Page text:
= Western Ontario Athletic Association =

The Western Ontario Athletic Association Crest

The Western Ontario Athletic Association (WOAA) is the governing body of minor and senior sports in a region encompassing Grey County, Bruce County, Perth County, Huron County, northern Middlesex County, and northern Wellington County. The WOAA Senior Hockey League has been around since 1948.

==Sports==
The WOAA controls these sports: Senior Hockey, Women's Hockey, Minor Hockey, and Softball. The WOAA also actively trains officials for these sports. The WOAA's jurisdiction over local Senior Hockey has lasted since the 1948-1949 season but the association was actually established in 1942 by W. T. (Doc) Cruickshank of Wingham, Ontario. The WOAA became an incorporated body on July 24, 1986 under the Ontario Corporations Act.

In 2004, there were 545 sports teams with approximately 9881 registered participants and an addition approximate 2500 volunteers, executives, convenors and officials involved with the WOAA.

Exercise task A: Could you echo the passage of the WOAA article from "In 2004, there" to "with the WOAA." word for word?

Material for the task:
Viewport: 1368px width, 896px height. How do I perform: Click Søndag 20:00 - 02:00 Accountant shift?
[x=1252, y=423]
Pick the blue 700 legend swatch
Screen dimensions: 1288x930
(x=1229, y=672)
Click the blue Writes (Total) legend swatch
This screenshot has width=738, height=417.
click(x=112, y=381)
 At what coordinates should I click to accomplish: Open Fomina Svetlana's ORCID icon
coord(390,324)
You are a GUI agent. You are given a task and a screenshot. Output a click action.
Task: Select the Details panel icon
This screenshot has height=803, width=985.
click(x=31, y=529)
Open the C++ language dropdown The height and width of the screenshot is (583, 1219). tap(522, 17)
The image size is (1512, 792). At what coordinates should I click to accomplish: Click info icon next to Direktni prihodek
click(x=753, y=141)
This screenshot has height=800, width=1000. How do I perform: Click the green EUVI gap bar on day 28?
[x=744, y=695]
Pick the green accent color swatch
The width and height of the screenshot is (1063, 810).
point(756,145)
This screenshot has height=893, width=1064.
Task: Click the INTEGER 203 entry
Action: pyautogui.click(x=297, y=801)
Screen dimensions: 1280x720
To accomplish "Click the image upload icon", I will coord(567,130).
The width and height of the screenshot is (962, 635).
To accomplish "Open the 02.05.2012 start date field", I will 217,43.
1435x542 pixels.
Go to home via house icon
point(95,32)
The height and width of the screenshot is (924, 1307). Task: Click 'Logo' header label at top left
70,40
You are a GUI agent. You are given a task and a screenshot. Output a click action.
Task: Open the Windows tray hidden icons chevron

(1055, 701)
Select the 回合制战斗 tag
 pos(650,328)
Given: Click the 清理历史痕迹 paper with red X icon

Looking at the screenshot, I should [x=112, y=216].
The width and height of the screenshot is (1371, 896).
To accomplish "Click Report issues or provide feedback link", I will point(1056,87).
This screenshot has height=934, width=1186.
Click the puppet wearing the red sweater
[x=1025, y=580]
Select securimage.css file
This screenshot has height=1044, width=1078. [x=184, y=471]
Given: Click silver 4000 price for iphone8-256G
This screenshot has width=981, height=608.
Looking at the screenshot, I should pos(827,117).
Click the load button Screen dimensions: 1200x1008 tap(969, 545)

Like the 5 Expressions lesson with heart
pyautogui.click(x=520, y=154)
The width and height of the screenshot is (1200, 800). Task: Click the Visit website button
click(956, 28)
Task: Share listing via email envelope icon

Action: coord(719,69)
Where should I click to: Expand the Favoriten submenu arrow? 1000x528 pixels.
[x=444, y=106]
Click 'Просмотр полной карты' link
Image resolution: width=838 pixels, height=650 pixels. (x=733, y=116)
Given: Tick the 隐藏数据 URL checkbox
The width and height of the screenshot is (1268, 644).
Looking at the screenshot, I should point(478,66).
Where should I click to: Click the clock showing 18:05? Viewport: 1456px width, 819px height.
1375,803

Exercise task B: Can you duplicate the lines of the records from the line with "Select securimage.css file" to the line with "Click the load", unchanged?

Worked solution A:
In 2004, there were 545 sports teams with approximately 9881 registered participants and an addition approximate 2500 volunteers, executives, convenors and officials involved with the WOAA.

Worked solution B:
Select securimage.css file
This screenshot has height=1044, width=1078. [x=184, y=471]
Given: Click silver 4000 price for iphone8-256G
This screenshot has width=981, height=608.
Looking at the screenshot, I should pos(827,117).
Click the load button Screen dimensions: 1200x1008 tap(969, 545)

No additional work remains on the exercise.